Photographing the arts: on working long-term with your photographer

I’ve been working with director Dino Dimitriadis from Apocalypse Theatre for several years now, on shows around Sydney; in fact, I think Angels In America is our tenth production together! So it’s only natural that we’ve gotten to know each other’s methods of working, over that time.

It’s interesting to have an ongoing working relationship like ours; it’s not something that happens all that often, as a freelance photographer in the arts. Often we’re not contacted until quite close to production, with the result being that whoever’s available on the day is the person who does the work.

When I’m involved in the production from an early stage, with a director I know well, it means we can skip the preliminary conversations I need to have with a new client to make sure everyone will be happy with the results - making sure there will be enough wide angle images for designers’ portfolios, as well as landscape- and portrait-orientation ones for different social media & print needs later, and so on.

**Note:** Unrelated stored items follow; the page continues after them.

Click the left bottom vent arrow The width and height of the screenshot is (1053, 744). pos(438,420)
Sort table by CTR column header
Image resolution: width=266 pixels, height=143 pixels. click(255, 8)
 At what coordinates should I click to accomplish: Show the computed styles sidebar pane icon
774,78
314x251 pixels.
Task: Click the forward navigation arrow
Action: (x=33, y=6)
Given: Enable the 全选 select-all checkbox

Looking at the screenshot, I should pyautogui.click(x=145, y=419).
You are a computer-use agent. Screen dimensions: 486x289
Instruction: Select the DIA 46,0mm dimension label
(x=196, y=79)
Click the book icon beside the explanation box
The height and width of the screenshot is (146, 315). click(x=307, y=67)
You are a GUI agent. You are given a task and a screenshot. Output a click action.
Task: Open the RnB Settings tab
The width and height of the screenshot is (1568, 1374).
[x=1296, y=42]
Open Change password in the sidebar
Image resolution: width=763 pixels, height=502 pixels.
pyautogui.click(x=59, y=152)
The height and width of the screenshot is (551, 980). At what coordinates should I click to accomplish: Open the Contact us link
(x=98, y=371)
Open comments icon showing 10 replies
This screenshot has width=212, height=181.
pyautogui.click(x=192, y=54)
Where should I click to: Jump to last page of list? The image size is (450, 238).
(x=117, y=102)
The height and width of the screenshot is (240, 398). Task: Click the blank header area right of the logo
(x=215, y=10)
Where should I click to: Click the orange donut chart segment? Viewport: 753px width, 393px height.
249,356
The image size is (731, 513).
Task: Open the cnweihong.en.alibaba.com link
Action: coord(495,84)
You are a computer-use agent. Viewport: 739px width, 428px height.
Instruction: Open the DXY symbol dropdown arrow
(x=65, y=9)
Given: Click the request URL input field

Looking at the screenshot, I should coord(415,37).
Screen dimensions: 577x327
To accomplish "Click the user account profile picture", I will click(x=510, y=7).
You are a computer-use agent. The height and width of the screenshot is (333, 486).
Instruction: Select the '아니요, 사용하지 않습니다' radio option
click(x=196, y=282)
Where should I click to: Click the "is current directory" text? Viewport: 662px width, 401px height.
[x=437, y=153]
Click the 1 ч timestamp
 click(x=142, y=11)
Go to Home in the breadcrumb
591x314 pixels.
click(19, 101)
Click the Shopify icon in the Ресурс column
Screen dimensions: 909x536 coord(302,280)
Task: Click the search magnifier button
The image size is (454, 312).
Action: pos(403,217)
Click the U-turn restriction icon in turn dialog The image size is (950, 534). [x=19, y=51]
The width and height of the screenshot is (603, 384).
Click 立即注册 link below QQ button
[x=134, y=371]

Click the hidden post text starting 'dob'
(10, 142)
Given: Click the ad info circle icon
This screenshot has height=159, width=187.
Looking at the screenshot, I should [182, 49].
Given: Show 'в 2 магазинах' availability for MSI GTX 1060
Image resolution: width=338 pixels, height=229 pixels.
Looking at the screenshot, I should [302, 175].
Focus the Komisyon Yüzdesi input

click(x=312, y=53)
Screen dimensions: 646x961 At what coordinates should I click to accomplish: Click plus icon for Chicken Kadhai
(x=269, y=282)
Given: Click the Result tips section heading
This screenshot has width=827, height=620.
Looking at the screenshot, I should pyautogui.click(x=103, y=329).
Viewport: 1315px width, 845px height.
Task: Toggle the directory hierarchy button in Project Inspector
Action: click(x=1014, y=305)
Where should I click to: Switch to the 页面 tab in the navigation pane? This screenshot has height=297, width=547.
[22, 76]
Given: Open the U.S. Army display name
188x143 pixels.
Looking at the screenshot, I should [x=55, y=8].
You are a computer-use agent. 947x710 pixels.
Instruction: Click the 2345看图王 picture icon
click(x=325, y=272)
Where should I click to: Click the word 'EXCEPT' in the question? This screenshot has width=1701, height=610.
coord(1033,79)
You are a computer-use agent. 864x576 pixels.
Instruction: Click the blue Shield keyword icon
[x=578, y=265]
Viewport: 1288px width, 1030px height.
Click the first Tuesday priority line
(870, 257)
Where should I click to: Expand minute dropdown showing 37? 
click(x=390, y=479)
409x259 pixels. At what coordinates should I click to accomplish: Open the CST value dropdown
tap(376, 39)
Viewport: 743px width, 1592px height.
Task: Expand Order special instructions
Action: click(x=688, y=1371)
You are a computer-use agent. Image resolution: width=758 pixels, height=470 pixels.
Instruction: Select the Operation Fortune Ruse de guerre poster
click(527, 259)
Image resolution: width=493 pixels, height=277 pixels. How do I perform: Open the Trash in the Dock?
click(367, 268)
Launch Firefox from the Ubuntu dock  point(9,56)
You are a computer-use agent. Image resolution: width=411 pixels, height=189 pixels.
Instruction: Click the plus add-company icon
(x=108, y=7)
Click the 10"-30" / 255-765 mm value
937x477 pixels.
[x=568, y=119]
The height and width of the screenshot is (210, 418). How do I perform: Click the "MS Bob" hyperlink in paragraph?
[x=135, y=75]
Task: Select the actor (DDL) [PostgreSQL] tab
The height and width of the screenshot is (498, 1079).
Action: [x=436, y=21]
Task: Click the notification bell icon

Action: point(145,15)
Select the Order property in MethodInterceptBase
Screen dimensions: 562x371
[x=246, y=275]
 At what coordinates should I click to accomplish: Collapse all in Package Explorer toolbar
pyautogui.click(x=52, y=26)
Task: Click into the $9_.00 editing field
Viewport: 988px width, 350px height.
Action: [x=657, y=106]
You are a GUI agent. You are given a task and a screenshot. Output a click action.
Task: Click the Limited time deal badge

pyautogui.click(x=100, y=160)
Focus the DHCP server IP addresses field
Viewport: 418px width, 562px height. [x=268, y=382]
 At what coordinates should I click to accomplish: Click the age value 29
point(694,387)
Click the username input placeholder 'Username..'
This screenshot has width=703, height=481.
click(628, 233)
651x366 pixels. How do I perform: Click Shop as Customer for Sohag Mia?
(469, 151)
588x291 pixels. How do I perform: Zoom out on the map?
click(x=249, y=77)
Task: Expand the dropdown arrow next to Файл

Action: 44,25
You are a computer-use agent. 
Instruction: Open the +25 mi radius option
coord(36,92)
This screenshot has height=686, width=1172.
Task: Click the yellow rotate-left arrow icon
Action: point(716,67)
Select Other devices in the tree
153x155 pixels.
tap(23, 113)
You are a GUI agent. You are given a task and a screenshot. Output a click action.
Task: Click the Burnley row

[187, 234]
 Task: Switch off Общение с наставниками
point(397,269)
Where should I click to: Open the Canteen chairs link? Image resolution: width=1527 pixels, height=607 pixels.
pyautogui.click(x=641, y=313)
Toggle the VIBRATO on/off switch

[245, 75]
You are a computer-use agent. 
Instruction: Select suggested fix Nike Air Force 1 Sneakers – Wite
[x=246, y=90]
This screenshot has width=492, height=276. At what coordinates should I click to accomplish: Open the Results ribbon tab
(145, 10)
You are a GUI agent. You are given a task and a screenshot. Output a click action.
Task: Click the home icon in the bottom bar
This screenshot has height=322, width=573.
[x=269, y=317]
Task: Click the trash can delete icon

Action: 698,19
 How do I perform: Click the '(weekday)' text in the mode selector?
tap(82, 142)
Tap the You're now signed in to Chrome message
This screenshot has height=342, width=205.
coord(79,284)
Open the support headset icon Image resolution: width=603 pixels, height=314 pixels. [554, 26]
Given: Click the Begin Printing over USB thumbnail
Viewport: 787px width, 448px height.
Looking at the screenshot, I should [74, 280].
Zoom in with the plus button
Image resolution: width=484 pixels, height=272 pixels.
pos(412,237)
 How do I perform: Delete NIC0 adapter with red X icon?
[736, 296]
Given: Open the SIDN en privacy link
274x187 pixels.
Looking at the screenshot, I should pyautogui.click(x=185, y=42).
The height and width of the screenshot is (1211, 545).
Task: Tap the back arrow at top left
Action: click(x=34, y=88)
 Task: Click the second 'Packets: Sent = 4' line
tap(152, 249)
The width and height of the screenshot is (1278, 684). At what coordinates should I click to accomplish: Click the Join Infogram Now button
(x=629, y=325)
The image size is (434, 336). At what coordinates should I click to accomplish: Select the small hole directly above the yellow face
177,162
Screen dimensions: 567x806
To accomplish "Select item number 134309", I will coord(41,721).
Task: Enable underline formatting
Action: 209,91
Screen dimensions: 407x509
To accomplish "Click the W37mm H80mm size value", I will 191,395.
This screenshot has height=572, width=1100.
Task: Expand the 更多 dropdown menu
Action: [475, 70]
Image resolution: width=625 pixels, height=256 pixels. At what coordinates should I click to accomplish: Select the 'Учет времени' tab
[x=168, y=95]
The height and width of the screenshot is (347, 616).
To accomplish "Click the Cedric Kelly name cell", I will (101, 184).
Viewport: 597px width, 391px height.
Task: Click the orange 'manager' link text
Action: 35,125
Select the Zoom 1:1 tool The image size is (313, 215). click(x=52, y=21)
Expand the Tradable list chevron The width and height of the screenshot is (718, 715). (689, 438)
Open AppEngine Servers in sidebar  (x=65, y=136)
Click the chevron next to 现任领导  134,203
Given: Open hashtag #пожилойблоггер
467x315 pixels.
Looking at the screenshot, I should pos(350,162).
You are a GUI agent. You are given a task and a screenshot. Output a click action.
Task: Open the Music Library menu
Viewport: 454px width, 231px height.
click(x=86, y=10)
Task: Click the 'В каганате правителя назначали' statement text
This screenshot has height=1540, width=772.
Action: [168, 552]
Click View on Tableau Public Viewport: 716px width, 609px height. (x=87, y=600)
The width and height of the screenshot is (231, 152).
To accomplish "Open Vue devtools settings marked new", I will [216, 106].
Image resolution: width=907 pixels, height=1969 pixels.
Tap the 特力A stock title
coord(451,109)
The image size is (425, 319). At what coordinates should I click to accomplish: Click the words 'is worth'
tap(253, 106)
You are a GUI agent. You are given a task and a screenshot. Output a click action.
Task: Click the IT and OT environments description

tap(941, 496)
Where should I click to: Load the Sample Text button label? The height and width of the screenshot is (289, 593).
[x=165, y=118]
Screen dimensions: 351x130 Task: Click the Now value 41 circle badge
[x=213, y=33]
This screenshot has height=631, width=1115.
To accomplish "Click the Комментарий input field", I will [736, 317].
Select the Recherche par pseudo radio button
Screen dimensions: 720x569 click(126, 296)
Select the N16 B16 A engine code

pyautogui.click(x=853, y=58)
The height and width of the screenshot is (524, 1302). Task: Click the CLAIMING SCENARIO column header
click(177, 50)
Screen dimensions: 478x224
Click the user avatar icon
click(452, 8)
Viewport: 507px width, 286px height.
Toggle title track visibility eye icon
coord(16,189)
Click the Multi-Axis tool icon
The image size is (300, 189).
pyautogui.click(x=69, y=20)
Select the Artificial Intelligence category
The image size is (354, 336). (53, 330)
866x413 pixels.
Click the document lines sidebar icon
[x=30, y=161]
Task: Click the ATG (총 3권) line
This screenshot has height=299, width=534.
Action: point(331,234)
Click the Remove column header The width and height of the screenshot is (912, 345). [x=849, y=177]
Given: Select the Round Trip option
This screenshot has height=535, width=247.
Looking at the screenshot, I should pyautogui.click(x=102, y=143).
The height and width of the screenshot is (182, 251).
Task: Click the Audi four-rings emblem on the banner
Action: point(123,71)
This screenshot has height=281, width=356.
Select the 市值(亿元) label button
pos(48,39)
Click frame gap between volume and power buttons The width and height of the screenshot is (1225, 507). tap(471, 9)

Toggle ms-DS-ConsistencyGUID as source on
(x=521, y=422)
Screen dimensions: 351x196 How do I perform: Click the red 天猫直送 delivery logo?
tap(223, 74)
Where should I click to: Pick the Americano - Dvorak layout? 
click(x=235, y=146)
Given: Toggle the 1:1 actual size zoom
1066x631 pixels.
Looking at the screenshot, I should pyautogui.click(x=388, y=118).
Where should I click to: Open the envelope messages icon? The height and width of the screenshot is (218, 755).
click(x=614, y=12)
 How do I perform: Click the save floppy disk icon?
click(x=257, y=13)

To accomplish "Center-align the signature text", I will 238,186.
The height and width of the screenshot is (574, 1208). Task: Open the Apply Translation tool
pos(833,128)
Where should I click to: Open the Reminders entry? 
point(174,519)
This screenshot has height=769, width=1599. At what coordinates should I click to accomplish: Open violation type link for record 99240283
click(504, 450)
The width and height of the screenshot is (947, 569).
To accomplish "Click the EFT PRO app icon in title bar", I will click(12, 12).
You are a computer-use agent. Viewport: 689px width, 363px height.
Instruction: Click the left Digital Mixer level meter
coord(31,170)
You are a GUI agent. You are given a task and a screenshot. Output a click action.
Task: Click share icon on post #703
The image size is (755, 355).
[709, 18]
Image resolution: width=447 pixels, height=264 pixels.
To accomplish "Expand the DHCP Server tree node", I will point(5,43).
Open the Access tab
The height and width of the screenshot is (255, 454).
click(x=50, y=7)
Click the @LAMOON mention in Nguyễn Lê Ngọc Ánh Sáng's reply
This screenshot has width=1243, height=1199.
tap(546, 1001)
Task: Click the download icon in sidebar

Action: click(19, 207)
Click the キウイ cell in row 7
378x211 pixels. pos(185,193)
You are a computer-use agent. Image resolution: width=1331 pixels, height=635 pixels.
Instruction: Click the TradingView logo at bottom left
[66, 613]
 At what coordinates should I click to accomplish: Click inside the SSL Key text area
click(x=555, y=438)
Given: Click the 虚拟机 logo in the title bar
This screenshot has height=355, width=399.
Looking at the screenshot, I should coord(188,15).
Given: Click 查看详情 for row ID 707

Dino knows I already look out for that, and I have a pretty good idea of his visual taste in terms of imagery; so we can both save time and move on to more important topics.

So when we first get together to talk about a show, we’re already heading down the road to making it happen. Usually I’ve got a script, and have read through it myself and made notes of any themes or visual concepts that could be brought out in the publicity images - though in the case of this play, I’d seen it three (and a half) times before and photographed one part of it; so I came into the conversation with a bit of background already.

The question then becomes, what is the director’s take on it? My usual questions when I see a show are ‘why this play, why here, and why now?’ And the same applies when I’m working on it - what makes this show about us, in this place, at this moment - and how can I suggest that, visually?

The comment I made to Dino was that it was an interesting time to be revisiting Angels, now that the world feels more like the Eighties than it ever has since then. Just six years ago, when Belvoir did a production here in Sydney (as did Soulpepper in Toronto, both of which I saw), it felt historical - even slightly nostalgic. The fear of Soviet Russia and nuclear war, and the advancements and changes that had come in terms of equality over that time, made the Reagan-era politics in the script seem long-past.

How the world has changed…!

So when Dino described this as a fiercely close, physical, current piece of theatre, I knew exactly what he meant. The issues in the play are right back in the forefront of our minds; and doing it here, now, as part of the Sydney Gay & Lesbian Mardi Gras, in a space where the audience are right beside the characters as they go through this journey, makes perfect sense…

Ashley Lyons, Tim Wardell, Joseph Althouse and Jude Gibson in Angels In America

So for me, knowing Dino’s approach was about the immediacy and closeness of the performers, meant I approached the photography in the same way. Yes, there would still be images for the designers’ portfolios, of course - but he’s right, the play overall is in a lot of ways a chamber piece.

In the publicity images, working with our  lighting designer Ben Brockman, we created what I called ‘wings of light’ - with a projector, and haze, on a darkened stage. I knew Dino wasn’t going to be making the angel’s wings physical in the production, so implying with light them meant we could capture the essence of the show without resorting to using elements from the production itself. But again, it was about closeness - keeping the image tight on the actors, while giving the wings space to fly.

In production, most scenes in Angels In America unfold between two or three people; and while sometimes that was performed across the full width of the stage, in the images I tended towards proximity - of the characters to each other, and also of myself to them. I often try to create images that show relationships on stage, while also creating depth in the image - often by moving around the theatre a lot to create the appearance of closeness between two actors, looking over one shoulder to see another’s reaction.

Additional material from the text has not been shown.